Perhaps Mitchell’s greatest legacy, however, is the founding of Dance Theatre of Harlem. According to the company’s website, “Mitchell’s impulse to start Dance Theatre of Harlem is said to have been spurred by the assassination of Martin Luther King Jr. on April 4, 1968. Working in Brazil on a commission from the American government to assist in the founding of the National Ballet of Brazil, Mitchell decided to return to the US to try to make a difference in his community by teaching ballet classes in his native Harlem. At the height of the civil rights movement, in a graceful moment of artistic resistance, he created a haven for dancers of all colors who craved training, performance experience and an opportunity to excel in the classical ballet world.” Dance Theatre of Harlem endures to this day as a respected and ground breaking dance company. Mitchell passed away in 2018.
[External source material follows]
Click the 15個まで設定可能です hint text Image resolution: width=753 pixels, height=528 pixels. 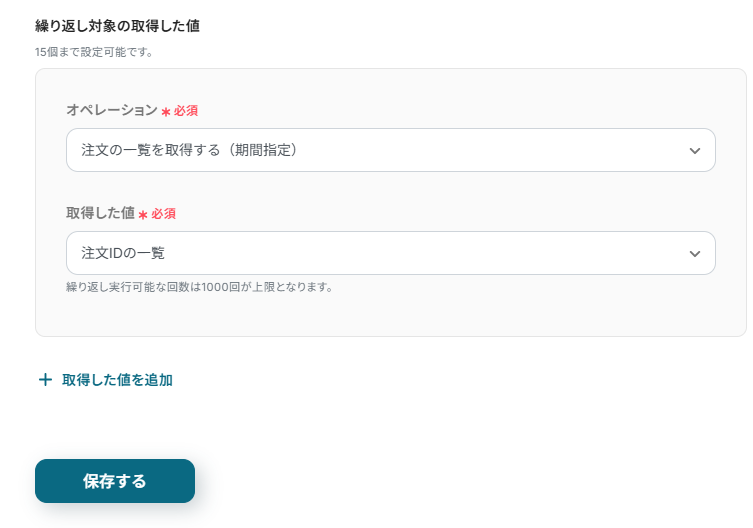coord(94,51)
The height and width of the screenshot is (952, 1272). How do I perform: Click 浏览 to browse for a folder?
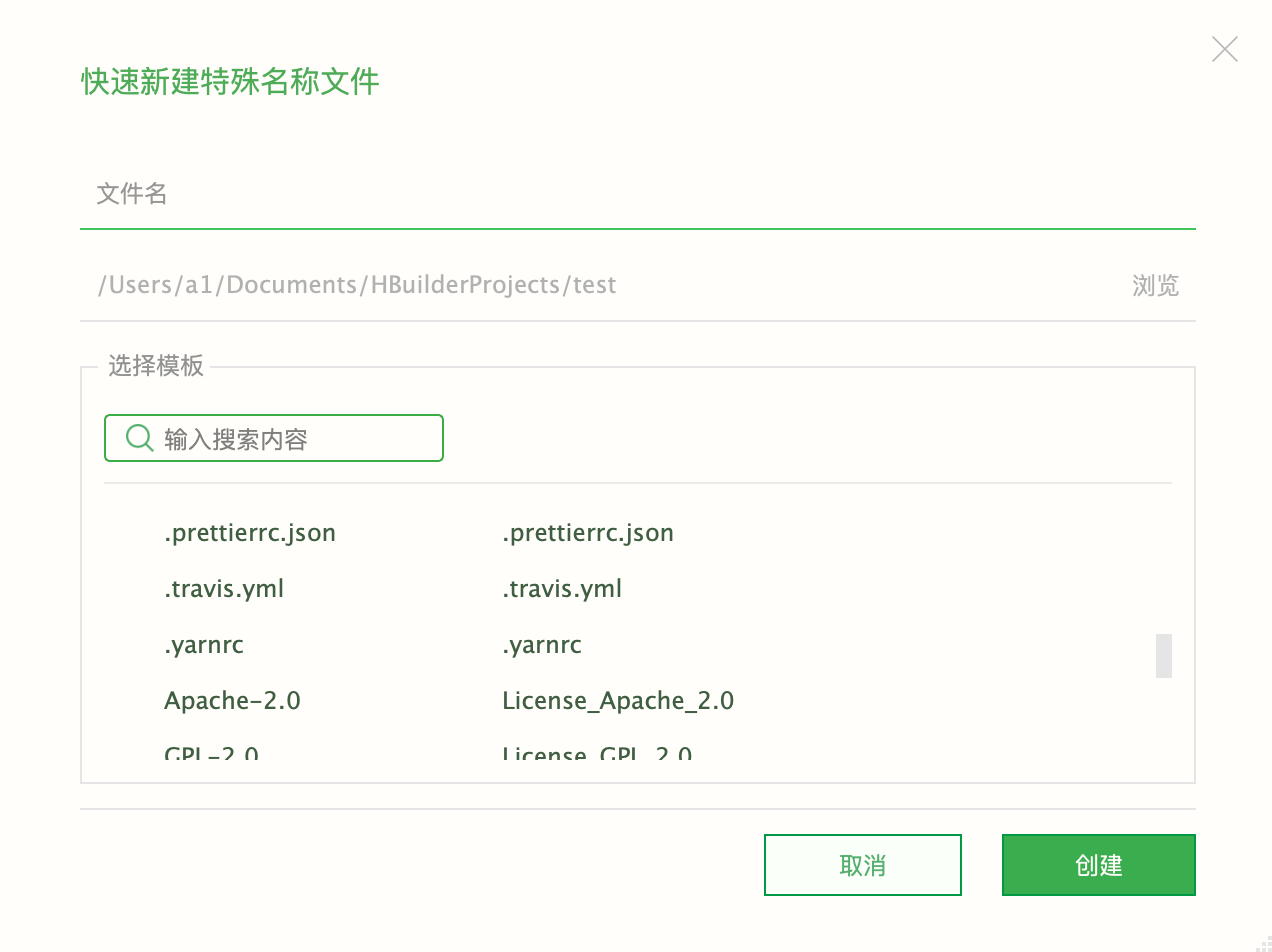click(x=1155, y=286)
Black and white photograph of four dancers by Maurice Goldberg, circa 1910s. The image features a unique round-lens image with four presumably women dancers mid-dance, facing the camera with their arms raised and heads tilted back. The dancers are outside and costumed in clothes reminiscent of classical Grecian garb. There is a raised stamp in the bottom right corner that reads “Maurice Goldberg New York[.]” There is a possibility that these dancers could be the Isadora Duncan Dancers, but there is no way to verify this. The back of the photograph has stamps from Culver Pictures, Inc. and some illegible inscriptions on it…Born in 1881, Maurice Goldberg was a prominent American entertainment photographer in the early 20th century, with a talent and renown for dance photography. Goldberg was a particular proponent of photographing dancers mid-choreography, as well as photographing plein-air dancing, both of which are featured in this photograph. A Russian immigrant, Goldberg’s studio in New York City attracted Russian immigrant entertainers and artists of the day, which gained him notoriety. Eventually Goldberg would serve as “The Theatre” magazine’s staff photographer, and his work was featured in other publications. He was also a favorite photographer of George Gershwin. Goldberg passed away in 1949.
White Studio of New York City silver gelatin print photograph of an unknown woman from the late 1910s or early 1920s. The photograph features a white woman in elegant garb from the chest up. Because the White Studio was famed for its photography of entertainers of the day, it is safe to assume this woman worked in the entertainment industry, likely Broadway, at the time. On the back of the photograph is a stamp from the White Studio…The White Studio was a popular photography studio in New York City during the early part of the 20th century. The studio, founded by Luther White in the 1890s, was renowned for its entertainment photography, both of productions and individuals.